→ **Task input**
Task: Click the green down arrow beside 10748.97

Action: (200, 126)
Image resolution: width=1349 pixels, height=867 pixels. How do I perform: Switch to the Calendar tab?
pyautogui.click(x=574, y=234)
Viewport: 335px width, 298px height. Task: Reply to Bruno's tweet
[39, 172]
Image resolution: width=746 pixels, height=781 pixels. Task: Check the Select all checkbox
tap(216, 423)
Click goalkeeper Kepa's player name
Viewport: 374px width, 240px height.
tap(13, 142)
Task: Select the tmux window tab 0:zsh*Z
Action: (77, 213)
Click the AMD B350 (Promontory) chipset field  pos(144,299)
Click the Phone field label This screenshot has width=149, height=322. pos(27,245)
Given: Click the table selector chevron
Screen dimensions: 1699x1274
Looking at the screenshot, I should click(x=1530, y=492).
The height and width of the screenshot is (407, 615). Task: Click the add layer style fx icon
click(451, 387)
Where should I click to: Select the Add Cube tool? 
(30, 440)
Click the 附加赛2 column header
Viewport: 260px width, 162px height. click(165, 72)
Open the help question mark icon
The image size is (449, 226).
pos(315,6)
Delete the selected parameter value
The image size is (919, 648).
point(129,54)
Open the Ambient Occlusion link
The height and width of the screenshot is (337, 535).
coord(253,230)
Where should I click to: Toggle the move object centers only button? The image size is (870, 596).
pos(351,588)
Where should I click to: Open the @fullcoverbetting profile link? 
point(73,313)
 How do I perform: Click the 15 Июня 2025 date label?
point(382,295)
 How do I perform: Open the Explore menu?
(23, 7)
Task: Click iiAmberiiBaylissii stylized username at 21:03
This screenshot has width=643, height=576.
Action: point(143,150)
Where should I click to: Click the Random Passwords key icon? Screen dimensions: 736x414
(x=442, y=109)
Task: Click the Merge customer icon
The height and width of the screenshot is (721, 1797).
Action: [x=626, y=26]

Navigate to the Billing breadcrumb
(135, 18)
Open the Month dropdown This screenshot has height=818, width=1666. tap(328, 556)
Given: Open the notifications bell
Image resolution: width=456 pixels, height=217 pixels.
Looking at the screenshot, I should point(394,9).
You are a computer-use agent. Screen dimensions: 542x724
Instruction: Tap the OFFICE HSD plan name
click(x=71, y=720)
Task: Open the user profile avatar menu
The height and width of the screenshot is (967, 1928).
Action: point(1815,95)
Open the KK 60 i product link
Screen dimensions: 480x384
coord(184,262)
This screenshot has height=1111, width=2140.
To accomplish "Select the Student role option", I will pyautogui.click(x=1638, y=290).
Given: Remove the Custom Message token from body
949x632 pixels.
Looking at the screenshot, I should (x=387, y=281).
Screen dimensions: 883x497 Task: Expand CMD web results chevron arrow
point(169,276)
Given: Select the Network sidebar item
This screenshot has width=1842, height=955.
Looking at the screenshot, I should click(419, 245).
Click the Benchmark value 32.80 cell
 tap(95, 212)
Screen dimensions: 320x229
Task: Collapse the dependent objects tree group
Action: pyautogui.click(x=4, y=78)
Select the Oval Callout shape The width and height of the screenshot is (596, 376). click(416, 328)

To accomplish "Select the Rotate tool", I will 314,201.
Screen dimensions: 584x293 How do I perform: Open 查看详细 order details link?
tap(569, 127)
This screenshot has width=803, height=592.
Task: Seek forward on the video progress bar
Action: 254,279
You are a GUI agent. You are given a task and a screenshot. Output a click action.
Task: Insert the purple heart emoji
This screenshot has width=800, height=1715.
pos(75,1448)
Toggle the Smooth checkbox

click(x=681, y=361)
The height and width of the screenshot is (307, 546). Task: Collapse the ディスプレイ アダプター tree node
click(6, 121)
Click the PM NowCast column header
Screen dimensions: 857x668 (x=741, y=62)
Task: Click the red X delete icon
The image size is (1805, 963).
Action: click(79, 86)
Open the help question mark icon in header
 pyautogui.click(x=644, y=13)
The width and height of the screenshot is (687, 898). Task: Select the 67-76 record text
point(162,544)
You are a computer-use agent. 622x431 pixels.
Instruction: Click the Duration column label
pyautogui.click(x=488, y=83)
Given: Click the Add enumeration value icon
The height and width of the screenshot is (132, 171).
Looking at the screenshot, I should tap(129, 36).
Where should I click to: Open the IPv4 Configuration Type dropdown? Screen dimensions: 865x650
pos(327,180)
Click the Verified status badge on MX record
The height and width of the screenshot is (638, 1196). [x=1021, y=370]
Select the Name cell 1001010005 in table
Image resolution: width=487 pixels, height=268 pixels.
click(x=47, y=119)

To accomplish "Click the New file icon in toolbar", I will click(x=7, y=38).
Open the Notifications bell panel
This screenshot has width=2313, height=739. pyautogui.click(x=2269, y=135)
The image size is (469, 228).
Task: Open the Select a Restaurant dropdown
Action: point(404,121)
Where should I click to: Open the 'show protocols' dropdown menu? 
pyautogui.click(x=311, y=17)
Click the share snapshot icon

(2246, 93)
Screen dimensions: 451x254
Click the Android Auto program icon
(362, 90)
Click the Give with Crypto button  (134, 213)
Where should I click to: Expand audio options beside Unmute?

→ **Prompt**
Rewrite the rows above as a numbered list, leaving out any blank lines.

→ **Exercise result**
1. Task: Click the green down arrow beside 10748.97
2. Action: (200, 126)
3. Image resolution: width=1349 pixels, height=867 pixels. How do I perform: Switch to the Calendar tab?
4. pyautogui.click(x=574, y=234)
5. Viewport: 335px width, 298px height. Task: Reply to Bruno's tweet
6. [39, 172]
7. Image resolution: width=746 pixels, height=781 pixels. Task: Check the Select all checkbox
8. tap(216, 423)
9. Click goalkeeper Kepa's player name
10. Viewport: 374px width, 240px height.
11. tap(13, 142)
12. Task: Select the tmux window tab 0:zsh*Z
13. Action: (77, 213)
14. Click the AMD B350 (Promontory) chipset field  pos(144,299)
15. Click the Phone field label This screenshot has width=149, height=322. pos(27,245)
16. Given: Click the table selector chevron
17. Screen dimensions: 1699x1274
18. Looking at the screenshot, I should click(x=1530, y=492).
19. The height and width of the screenshot is (407, 615). Task: Click the add layer style fx icon
20. click(451, 387)
21. Where should I click to: Select the Add Cube tool? 
22. (30, 440)
23. Click the 附加赛2 column header
24. Viewport: 260px width, 162px height. click(165, 72)
25. Open the help question mark icon
26. The image size is (449, 226).
27. pos(315,6)
28. Delete the selected parameter value
29. The image size is (919, 648).
30. point(129,54)
31. Open the Ambient Occlusion link
32. The height and width of the screenshot is (337, 535).
33. coord(253,230)
34. Where should I click to: Toggle the move object centers only button? The image size is (870, 596).
35. pos(351,588)
36. Where should I click to: Open the @fullcoverbetting profile link? 
37. point(73,313)
38.  How do I perform: Click the 15 Июня 2025 date label?
39. point(382,295)
40.  How do I perform: Open the Explore menu?
41. (23, 7)
42. Task: Click iiAmberiiBaylissii stylized username at 21:03
43. This screenshot has width=643, height=576.
44. Action: point(143,150)
45. Where should I click to: Click the Random Passwords key icon? Screen dimensions: 736x414
46. (x=442, y=109)
47. Task: Click the Merge customer icon
48. The height and width of the screenshot is (721, 1797).
49. Action: [x=626, y=26]
50. Navigate to the Billing breadcrumb
51. (135, 18)
52. Open the Month dropdown This screenshot has height=818, width=1666. tap(328, 556)
53. Given: Open the notifications bell
54. Image resolution: width=456 pixels, height=217 pixels.
55. Looking at the screenshot, I should point(394,9).
56. You are a computer-use agent. Screen dimensions: 542x724
57. Instruction: Tap the OFFICE HSD plan name
58. click(x=71, y=720)
59. Task: Open the user profile avatar menu
60. The height and width of the screenshot is (967, 1928).
61. Action: point(1815,95)
62. Open the KK 60 i product link
63. Screen dimensions: 480x384
64. coord(184,262)
65. This screenshot has height=1111, width=2140.
66. To accomplish "Select the Student role option", I will pyautogui.click(x=1638, y=290).
67. Given: Remove the Custom Message token from body
68. 949x632 pixels.
69. Looking at the screenshot, I should (x=387, y=281).
70. Screen dimensions: 883x497 Task: Expand CMD web results chevron arrow
71. point(169,276)
72. Given: Select the Network sidebar item
73. This screenshot has width=1842, height=955.
74. Looking at the screenshot, I should click(419, 245).
75. Click the Benchmark value 32.80 cell
76.  tap(95, 212)
77. Screen dimensions: 320x229
78. Task: Collapse the dependent objects tree group
79. Action: pyautogui.click(x=4, y=78)
80. Select the Oval Callout shape The width and height of the screenshot is (596, 376). click(416, 328)
81. To accomplish "Select the Rotate tool", I will 314,201.
82. Screen dimensions: 584x293 How do I perform: Open 查看详细 order details link?
83. tap(569, 127)
84. This screenshot has width=803, height=592.
85. Task: Seek forward on the video progress bar
86. Action: 254,279
87. You are a GUI agent. You are given a task and a screenshot. Output a click action.
88. Task: Insert the purple heart emoji
89. This screenshot has width=800, height=1715.
90. pos(75,1448)
91. Toggle the Smooth checkbox
92. click(x=681, y=361)
93. The height and width of the screenshot is (307, 546). Task: Collapse the ディスプレイ アダプター tree node
94. click(6, 121)
95. Click the PM NowCast column header
96. Screen dimensions: 857x668 (x=741, y=62)
97. Task: Click the red X delete icon
98. The image size is (1805, 963).
99. Action: click(79, 86)
100. Open the help question mark icon in header
101.  pyautogui.click(x=644, y=13)
102. The width and height of the screenshot is (687, 898). Task: Select the 67-76 record text
103. point(162,544)
104. You are a computer-use agent. 622x431 pixels.
105. Instruction: Click the Duration column label
106. pyautogui.click(x=488, y=83)
107. Given: Click the Add enumeration value icon
108. The height and width of the screenshot is (132, 171).
109. Looking at the screenshot, I should tap(129, 36).
110. Where should I click to: Open the IPv4 Configuration Type dropdown? Screen dimensions: 865x650
111. pos(327,180)
112. Click the Verified status badge on MX record
113. The height and width of the screenshot is (638, 1196). [x=1021, y=370]
114. Select the Name cell 1001010005 in table
115. Image resolution: width=487 pixels, height=268 pixels.
116. click(x=47, y=119)
117. To accomplish "Click the New file icon in toolbar", I will click(x=7, y=38).
118. Open the Notifications bell panel
119. This screenshot has width=2313, height=739. pyautogui.click(x=2269, y=135)
120. The image size is (469, 228).
121. Task: Open the Select a Restaurant dropdown
122. Action: point(404,121)
123. Where should I click to: Open the 'show protocols' dropdown menu? 
124. pyautogui.click(x=311, y=17)
125. Click the share snapshot icon
126. (2246, 93)
127. Screen dimensions: 451x254
128. Click the Android Auto program icon
129. (362, 90)
130. Click the Give with Crypto button  (134, 213)
131. Where should I click to: Expand audio options beside Unmute?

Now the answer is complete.